Terry Cashman (born Dennis Minogue; July 5, 1941) is an American record producer and singer-songwriter, best known for his 1981 hit, "Talkin' Baseball". While the song is well recognized today and allowed Cashman the chance to meet the featured players, it was all but ignored by typical Top 40 radio during its chart life, making only the Billboard Adult Contemporary chart.

==Early life==
Cashman was born in New York City and grew up in northern Manhattan a fan of the New York Giants (and subsequently the San Francisco Giants) until he became a New York Mets fan when Willie Mays was traded to them in 1972.

==Career==
Cashman was the lead singer for a band called The Chevrons, in the late 1950s through the early 1960s. He also played Minor League Baseball in the Detroit Tigers organization at around the same time.

In 1967, Cashman teamed up with Gene Pistilli and Tommy West to form the pop-folk group Cashman, Pistilli and West. Their debut album, Bound to Happen (1967), included the Cashman-Pistilli composition "Sunday Will Never Be the Same", a No. 9 hit on the Billboard Hot 100 for Spanky and Our Gang that year, and No. 7 in Canada.

In 1969, Cashman, Pistilli and West, under the name Buchanan Brothers, peaked at No. 22 on the Billboard Hot 100 and No. 15 in Canada with "Medicine Man". The follow-up, "Son of a Lovin' Man", peaked at No. 61 on the Hot 100 and No. 50 in Canada. Their single "The Last Time" reached No.106 in BB and No. 88 in Canada in January 1970. Cashman, Pistilli and West (later reduced to Cashman & West) enjoyed modest success, recording six albums through 1975. In 1972 their album A Song or Two reached No. 168 on the Billboard Top LP's & Tape.

In November 1972, Cashman & West's song "American City Suite" hit No. 27 on the Hot 100 and No. 25 on the Canadian RPM chart. In 1973, one of the Partridge family episodes featured "Sunshine Eyes", with the music and lyrics as by Terry Cashman and T.P. West. The Cashman-West team also produced all the hit recordings of singer-songwriter Jim Croce. In 1975, they launched Lifesong Records, which had hits including "Shannon" by Henry Gross and "Ariel" by Dean Friedman.

Inspired by a picture he had received of Willie Mays, Duke Snider, Joe DiMaggio and Mickey Mantle, Cashman decided to write a song dedicated to 1950s baseball. The popular choral refrain in the song "Talkin' Baseball" — "Willie, Mickey, and The Duke" — immediately struck a chord with fans in 1981, who were disappointed by the Major League Baseball strike that summer. Cashman performed the song at the 1982 induction ceremony where he also performed his song Cooperstown, which is dedicated to the Hall of Fame.

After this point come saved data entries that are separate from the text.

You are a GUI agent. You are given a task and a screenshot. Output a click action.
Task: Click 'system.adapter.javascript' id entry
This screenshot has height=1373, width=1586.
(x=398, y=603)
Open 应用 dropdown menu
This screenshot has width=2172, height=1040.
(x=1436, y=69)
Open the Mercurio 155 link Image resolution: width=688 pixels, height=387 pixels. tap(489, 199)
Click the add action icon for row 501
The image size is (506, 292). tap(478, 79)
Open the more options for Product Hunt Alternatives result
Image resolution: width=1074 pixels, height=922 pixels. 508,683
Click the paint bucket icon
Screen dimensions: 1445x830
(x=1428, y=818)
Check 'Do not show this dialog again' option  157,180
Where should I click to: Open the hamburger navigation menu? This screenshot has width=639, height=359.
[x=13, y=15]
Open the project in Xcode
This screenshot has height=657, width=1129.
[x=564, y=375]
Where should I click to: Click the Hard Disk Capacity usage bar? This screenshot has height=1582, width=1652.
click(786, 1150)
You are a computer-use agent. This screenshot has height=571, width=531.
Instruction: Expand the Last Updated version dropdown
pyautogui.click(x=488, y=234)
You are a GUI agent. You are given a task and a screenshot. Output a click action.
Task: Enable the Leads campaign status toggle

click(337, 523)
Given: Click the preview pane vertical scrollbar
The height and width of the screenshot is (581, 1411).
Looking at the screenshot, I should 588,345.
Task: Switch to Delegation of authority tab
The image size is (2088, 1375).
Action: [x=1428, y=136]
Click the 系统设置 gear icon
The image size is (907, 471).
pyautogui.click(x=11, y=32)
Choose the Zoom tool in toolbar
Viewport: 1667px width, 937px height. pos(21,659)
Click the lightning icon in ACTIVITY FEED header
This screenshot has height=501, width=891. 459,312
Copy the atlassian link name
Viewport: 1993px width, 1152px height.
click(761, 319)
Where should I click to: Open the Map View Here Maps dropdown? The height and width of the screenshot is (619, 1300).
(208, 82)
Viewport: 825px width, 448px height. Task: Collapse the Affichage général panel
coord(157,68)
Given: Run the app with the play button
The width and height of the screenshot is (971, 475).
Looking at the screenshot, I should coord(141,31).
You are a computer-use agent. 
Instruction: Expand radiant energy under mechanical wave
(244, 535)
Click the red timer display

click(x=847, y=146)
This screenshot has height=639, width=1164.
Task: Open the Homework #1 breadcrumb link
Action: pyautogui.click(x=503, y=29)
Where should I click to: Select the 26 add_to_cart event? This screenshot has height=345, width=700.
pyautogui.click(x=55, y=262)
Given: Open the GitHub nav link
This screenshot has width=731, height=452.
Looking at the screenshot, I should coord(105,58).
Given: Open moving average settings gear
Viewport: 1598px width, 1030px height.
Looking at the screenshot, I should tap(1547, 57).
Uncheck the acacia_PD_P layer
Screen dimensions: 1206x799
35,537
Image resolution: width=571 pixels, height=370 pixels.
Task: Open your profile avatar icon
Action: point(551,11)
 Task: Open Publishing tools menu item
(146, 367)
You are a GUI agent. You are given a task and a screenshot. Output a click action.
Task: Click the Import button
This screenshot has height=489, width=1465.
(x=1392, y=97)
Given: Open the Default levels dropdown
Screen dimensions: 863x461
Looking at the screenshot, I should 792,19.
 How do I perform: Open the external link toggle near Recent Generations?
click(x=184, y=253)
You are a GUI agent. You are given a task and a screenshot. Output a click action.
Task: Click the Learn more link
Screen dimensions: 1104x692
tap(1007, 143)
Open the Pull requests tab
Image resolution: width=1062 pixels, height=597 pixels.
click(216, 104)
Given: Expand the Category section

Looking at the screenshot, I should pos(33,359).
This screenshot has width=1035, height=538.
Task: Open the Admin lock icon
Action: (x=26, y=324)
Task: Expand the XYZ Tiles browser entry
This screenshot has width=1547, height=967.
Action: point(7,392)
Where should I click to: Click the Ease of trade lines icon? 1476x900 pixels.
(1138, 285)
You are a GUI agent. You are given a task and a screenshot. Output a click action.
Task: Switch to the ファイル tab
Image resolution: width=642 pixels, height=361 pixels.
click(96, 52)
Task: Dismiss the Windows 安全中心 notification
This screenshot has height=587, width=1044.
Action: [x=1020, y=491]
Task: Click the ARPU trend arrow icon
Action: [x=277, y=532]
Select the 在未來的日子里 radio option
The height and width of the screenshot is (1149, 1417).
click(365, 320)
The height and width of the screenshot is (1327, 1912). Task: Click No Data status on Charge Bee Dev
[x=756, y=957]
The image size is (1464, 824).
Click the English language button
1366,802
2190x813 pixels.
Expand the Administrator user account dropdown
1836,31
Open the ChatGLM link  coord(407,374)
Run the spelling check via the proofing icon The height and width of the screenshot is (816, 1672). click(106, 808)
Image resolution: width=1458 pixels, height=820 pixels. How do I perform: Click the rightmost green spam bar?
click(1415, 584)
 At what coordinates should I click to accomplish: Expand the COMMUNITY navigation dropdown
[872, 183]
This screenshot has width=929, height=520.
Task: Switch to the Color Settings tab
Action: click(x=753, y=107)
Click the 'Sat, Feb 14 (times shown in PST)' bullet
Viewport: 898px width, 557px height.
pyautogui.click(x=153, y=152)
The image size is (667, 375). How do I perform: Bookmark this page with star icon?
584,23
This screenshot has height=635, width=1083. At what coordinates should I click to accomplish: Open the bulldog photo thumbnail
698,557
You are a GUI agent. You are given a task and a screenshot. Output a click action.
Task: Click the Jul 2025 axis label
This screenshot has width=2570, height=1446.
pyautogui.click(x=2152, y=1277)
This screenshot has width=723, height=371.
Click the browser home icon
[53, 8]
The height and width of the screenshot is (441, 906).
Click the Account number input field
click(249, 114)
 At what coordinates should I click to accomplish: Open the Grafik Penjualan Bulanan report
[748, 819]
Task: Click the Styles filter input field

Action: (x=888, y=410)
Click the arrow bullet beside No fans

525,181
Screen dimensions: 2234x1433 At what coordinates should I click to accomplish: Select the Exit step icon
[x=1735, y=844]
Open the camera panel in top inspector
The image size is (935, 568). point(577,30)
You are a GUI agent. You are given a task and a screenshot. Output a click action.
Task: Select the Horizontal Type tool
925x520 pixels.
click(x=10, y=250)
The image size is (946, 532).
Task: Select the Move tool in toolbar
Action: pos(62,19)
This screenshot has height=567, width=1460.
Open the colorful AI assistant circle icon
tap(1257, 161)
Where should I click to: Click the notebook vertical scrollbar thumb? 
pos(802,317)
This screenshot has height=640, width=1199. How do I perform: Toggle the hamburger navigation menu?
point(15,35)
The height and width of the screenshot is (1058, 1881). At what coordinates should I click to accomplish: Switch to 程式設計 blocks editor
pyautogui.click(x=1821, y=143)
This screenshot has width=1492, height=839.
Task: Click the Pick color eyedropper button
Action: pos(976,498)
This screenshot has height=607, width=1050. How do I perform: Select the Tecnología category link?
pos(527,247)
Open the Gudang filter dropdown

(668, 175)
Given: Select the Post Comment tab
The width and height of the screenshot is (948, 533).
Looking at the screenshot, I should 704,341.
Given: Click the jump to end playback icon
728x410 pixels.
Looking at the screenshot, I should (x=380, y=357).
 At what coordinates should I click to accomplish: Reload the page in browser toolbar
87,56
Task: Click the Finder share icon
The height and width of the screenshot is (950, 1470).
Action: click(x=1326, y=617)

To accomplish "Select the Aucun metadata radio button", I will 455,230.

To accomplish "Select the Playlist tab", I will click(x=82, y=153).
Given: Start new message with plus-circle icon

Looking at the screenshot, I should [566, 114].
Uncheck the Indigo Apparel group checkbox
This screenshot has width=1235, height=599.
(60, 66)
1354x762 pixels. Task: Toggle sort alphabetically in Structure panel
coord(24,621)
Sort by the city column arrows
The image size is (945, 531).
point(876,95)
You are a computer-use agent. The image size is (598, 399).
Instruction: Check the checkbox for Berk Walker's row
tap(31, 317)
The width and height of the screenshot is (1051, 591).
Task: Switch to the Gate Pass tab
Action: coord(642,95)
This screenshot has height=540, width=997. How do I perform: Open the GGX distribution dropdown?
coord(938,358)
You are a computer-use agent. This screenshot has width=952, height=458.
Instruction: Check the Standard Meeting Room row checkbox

Cashman has since recorded multiple versions of the song for different Major League Baseball teams. Because of this, he is now known as "The Balladeer of Baseball". He also recorded a parody of the song in 1992, "Talkin' Softball", for the end credits of The Simpsons episode "Homer at the Bat".

==National honors ==
The Baseball Hall of Fame and Museum honored Cashman in summer 2011 as part of its induction weekend. Cashman performed his ballpark anthem once again during ceremonies on July 23, 2011, a day before Roberto Alomar, Bert Blyleven and Pat Gillick were inducted.

In 2011, he was inducted into the Irish American Baseball Hall of Fame.